If you have trouble learning / doing these on your own, instead of not doing them, you should reach out to CCI for help, or even participate in MiddCORE to practice.

Transfer / Study Away

Conditions permitting, you should consider transferring to / studying / exchanging at institutions of top economics departments / rigorous academic trainings in Math, Economics, Statistics, and Computer Science, including but not limited to:

  • Any US institutions with a top Economics department
  • LSE / Oxbridge
  • Stockholm School of Economics
  • Swarthmore College (Middlebury’s official study away program)
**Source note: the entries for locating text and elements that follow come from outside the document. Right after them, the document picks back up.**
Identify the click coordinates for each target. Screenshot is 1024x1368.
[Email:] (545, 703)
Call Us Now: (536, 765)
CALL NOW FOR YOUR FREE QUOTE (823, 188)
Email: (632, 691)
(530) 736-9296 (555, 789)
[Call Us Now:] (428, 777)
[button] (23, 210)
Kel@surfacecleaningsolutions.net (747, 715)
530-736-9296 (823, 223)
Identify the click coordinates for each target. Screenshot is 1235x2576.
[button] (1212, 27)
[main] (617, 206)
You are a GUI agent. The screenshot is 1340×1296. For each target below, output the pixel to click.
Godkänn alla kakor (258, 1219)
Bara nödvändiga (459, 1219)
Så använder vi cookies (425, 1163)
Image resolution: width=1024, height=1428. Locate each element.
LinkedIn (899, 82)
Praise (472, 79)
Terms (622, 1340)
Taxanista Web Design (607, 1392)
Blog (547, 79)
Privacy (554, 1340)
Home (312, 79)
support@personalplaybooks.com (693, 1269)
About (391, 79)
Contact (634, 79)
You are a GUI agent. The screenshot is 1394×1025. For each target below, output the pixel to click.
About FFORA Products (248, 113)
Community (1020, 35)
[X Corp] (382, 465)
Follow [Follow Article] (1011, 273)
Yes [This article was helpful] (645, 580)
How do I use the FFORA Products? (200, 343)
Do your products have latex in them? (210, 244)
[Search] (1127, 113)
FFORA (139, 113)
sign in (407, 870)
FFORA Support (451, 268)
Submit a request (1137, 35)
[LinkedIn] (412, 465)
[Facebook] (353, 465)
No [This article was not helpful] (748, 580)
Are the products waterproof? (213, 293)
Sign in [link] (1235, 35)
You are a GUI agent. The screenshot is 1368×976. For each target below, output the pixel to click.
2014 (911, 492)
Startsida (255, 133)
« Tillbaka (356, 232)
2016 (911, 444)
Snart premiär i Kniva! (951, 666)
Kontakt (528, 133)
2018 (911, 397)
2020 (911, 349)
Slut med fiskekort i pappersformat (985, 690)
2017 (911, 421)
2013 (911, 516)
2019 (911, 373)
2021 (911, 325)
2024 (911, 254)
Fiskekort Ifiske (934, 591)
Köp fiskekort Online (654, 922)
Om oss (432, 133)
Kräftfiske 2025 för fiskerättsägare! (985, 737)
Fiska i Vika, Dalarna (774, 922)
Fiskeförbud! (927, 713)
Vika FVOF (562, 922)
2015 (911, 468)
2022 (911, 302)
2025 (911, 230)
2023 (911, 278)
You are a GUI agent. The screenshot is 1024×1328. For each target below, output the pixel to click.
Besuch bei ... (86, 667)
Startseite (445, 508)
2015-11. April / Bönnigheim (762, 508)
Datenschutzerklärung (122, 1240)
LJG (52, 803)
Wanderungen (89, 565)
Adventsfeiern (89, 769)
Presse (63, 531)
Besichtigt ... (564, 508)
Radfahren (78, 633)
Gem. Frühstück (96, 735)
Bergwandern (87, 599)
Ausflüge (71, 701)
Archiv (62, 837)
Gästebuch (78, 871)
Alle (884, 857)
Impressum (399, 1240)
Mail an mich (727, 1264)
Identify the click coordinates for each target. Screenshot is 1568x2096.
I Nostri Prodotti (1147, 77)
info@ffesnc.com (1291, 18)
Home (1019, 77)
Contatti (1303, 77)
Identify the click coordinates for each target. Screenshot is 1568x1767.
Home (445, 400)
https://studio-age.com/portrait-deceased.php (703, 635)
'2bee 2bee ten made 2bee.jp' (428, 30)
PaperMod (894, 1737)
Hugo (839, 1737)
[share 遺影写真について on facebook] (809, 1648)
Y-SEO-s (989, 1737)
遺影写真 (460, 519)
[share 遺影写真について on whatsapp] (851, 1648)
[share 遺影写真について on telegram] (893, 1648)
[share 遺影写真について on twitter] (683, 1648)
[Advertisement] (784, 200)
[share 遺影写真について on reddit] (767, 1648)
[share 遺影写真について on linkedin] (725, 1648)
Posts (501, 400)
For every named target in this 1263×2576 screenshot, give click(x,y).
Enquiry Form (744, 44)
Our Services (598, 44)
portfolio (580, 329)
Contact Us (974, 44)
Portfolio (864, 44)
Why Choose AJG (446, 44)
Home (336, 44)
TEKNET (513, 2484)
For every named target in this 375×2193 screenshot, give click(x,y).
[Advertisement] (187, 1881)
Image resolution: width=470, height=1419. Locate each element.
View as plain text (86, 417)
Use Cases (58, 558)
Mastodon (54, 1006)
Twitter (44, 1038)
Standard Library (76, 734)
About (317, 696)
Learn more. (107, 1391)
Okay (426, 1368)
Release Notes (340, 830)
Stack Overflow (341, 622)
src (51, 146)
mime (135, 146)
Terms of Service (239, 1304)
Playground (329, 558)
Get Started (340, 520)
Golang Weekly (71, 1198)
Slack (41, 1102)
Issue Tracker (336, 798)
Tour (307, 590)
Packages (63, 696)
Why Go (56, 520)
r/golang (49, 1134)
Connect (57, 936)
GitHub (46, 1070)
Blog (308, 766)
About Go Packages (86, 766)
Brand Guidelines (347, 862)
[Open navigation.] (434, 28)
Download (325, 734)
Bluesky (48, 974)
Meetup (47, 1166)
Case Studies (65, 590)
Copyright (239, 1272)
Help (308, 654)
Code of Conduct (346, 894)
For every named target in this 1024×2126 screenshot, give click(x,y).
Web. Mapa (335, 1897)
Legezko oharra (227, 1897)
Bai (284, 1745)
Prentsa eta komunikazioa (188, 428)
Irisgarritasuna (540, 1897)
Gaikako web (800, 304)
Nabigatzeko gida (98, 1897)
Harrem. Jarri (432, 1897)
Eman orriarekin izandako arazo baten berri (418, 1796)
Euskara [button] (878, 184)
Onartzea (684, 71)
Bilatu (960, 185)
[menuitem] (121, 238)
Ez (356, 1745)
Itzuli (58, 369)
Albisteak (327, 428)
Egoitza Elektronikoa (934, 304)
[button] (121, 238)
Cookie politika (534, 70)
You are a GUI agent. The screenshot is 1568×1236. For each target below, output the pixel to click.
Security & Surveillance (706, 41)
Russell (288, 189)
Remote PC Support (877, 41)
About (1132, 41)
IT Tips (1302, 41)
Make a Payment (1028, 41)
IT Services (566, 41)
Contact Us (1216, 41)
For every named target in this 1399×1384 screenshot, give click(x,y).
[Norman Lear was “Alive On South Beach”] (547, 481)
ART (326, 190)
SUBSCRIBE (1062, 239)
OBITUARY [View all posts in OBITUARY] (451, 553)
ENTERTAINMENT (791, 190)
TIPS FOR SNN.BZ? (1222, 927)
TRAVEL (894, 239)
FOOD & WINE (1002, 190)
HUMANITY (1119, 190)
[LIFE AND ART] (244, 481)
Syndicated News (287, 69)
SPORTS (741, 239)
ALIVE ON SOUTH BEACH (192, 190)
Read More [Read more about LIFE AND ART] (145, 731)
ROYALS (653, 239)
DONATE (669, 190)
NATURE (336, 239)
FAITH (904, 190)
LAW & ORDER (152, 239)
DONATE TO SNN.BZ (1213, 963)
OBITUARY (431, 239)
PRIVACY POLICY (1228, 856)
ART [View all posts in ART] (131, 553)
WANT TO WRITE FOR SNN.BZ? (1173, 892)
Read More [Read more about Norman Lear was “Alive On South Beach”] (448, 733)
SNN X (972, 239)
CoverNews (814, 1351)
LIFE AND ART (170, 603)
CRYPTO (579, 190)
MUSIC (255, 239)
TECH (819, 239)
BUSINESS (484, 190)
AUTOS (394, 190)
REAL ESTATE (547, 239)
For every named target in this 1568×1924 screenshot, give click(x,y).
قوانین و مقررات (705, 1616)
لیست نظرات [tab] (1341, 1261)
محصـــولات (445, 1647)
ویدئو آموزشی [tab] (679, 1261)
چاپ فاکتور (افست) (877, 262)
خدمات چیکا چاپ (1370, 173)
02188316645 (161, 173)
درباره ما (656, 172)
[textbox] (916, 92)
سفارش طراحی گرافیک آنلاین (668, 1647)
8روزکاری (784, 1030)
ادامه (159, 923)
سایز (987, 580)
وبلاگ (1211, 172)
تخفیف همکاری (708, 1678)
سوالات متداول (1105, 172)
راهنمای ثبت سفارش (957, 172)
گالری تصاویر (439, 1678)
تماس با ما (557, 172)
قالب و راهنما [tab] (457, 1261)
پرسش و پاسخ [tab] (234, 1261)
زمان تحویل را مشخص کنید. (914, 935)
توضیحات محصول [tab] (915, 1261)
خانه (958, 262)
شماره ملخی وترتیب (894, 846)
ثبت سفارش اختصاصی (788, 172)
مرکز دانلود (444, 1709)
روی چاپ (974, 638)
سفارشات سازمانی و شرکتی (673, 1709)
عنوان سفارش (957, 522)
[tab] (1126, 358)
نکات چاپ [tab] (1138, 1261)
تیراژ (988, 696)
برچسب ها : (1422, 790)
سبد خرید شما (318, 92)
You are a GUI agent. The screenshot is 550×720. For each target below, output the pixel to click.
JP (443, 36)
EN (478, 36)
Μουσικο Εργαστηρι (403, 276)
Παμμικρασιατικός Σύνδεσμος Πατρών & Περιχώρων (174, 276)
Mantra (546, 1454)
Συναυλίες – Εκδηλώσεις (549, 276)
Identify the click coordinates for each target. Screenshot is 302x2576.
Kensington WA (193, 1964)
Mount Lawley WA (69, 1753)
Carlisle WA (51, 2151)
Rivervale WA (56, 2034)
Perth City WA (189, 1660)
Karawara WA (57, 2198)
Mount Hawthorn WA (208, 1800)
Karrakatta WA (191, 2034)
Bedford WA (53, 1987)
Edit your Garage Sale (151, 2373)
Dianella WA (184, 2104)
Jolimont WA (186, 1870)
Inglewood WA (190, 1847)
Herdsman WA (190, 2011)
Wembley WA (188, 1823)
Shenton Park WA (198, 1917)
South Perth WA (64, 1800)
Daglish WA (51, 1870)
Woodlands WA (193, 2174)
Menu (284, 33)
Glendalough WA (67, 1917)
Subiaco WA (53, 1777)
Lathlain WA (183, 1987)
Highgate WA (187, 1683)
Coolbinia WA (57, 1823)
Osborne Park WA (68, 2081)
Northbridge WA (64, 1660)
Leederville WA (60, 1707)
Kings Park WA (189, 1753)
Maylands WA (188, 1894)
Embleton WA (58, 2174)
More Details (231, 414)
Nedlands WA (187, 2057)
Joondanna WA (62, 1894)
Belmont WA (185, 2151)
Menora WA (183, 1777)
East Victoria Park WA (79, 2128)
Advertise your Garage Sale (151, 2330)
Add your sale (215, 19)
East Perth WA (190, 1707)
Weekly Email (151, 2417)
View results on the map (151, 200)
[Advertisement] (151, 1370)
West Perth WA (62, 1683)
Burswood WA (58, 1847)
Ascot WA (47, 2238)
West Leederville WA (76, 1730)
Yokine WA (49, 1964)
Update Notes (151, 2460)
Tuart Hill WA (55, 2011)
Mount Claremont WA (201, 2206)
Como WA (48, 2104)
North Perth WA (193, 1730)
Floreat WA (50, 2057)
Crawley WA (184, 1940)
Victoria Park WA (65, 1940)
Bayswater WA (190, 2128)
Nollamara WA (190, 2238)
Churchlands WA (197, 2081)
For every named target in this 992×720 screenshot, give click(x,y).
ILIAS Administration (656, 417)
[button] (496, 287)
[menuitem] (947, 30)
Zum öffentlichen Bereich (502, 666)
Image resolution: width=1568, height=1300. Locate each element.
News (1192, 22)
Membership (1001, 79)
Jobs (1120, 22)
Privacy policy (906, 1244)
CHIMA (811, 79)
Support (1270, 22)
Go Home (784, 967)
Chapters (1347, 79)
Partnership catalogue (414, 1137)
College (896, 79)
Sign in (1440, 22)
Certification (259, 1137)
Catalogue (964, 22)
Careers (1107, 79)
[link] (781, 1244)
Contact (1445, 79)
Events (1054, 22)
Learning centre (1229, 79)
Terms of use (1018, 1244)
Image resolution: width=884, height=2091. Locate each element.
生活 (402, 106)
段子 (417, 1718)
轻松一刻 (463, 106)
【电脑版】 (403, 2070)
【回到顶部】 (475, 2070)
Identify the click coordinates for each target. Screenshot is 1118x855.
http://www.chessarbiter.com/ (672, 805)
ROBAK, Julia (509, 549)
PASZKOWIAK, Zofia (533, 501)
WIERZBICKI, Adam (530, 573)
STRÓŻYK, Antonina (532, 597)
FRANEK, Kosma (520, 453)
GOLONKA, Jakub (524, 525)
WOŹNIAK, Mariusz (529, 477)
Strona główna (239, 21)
These institutions tend to offer more advanced classes (e.g. graduate classes, advanced real analysis, proof-heavy math classes) and their grades are more recognizable.

Feb Yourself

Most predocs start in early summer, but some PIs will prefer candidates who can start earlier. Being a Feb does not hurt and sometimes is an advantage, so do it if possible and all else equal.

Take the GRE

Many PIs value both competitiveness in grad school applications and qualitative & quantitative skills. A pretty GRE score helps with your application in both dimensions - and you will have to take it anyways before applying to grad school. (I have, however, encoutered no predocs that require GRE scores to apply - this is totally optional.)

Have Your Thesis / Writing Sample Ready

The vast majority of top predoc programs require, or at least accept (certainly will value), a writing sample. They claim that it is to help them evaluate your writing skills, but you can demonstrate a lot more qualities in your writing sample: your creativity, research potential, thought processes when engaging with data, quantitative prowess, good “taste”, organization, graphing skills, Latex mastery, research interest, and how many papers you read. With these in mind, have your thesis ready (i.e. written, reviewed by faculty / peers, rewritten, and proofread 3+ times on different days).